Shavuot? I’ll have to give you a rain check
Shavuot is my favorite holiday. It always begins sometime between Passover and Independence Day, when I am asked to choreograph a funny “dance”. I always say yes, because the evening of home-made dances won’t happen if we all said no, but I always cringe at first, and postpone. My rule for rehearsals: no more than two weeks before the holiday, and rehearsals don’t last longer than half an hour. Whoever comes, comes, and the MOST important thing is to have fun throughout the process.

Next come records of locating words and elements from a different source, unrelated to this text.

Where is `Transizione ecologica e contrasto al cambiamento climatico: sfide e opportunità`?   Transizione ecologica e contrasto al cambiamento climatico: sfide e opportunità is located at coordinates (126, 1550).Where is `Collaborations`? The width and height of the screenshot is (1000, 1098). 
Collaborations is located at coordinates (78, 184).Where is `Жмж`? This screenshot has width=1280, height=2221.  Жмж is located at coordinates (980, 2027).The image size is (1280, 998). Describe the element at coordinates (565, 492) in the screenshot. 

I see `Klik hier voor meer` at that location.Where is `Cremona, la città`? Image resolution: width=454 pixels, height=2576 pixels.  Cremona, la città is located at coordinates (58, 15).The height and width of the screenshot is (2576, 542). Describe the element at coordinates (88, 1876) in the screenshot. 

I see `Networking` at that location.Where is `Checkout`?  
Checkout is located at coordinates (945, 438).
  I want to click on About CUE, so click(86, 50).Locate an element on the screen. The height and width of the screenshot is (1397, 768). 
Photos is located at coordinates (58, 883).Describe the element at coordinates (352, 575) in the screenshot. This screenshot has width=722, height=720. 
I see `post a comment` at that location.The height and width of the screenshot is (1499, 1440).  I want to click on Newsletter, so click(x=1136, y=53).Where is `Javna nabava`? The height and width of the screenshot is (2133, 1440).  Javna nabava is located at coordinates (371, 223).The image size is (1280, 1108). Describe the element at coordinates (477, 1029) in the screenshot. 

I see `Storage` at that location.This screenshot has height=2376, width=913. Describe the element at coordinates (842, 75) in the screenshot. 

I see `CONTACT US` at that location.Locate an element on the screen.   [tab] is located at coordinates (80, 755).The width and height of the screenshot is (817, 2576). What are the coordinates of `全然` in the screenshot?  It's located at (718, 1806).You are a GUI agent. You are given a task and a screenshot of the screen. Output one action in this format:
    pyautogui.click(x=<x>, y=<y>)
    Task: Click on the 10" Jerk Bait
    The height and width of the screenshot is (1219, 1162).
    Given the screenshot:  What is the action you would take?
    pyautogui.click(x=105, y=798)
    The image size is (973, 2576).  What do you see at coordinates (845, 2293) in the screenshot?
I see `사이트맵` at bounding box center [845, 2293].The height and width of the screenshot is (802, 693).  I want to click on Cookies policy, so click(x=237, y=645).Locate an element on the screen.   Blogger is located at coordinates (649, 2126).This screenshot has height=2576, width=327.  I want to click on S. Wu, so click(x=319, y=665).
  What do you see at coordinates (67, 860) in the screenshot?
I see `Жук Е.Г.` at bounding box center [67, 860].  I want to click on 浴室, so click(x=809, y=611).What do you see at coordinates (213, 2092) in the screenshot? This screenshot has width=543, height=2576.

Then we get to the day of the holiday. It’s the holiday where everyone who knows someone on a kibbutz anyplace, renews connections to get an invite. Because there is NO place that does Shavuot better than the kibbutzim.
Shavuot on kibbutz is humongous bales of hay and tractors hitched to wagons, touring the fields, proudly showing off our agricultural prowess to the guests. It’s the bearing of the first fruits and dancing proudly with the babies born that year. It’s cheesecake, of course.
In preparation for Shavuot, weeks earlier, each branch of the kibbutz hosts the different age groups of our children, and educates them about the work they do. Then, on the day of the celebration, proudly together they strut their best produce.
But this year…. this year there IS no Shavuot for me. Because if I cannot celebrate with my family and friends in the fields of Kibbutz Nirim, if I cannot ride the tractors to the celebration site, or dance the silly dance with those willing to go with my flow, then there is no Shavuot for me. If I cannot take pictures of our gargantuan combine harvesters harvesting the wheat through clouds of dusty earth in our golden fields which our farmers work so hard all year to nurture, then there is no Shavuot for me. There is no Shavuot for me if we cannot celebrate with those people who were ruthlessly torn from us on that Black Sabbath back in October.
Nothing in our lives has been the same ever since, so although Shavuot is my favorite holiday, there is no Shavuot for me this year. Even despite the fact that Kibbutz Shuval have warmly opened their gates to all of Nirim to celebrate with them, a fact for which I am extremely grateful, there is no Shavuot for me this year.
Next year, however….
We will return to our kibbutz on the border. We will rebuild and replant.
We will reclaim that which was brutally stolen from us.
We will bury and mourn our dead and please God we will rejoice in those whom we get back – one way or another. Our hearts are broken but our spirits are not, and we will return to reclaim what is rightfully ours: our fields, our homes, our community and our joy of living in the Western Negev and fulfilling the Zionist dream, making it bloom.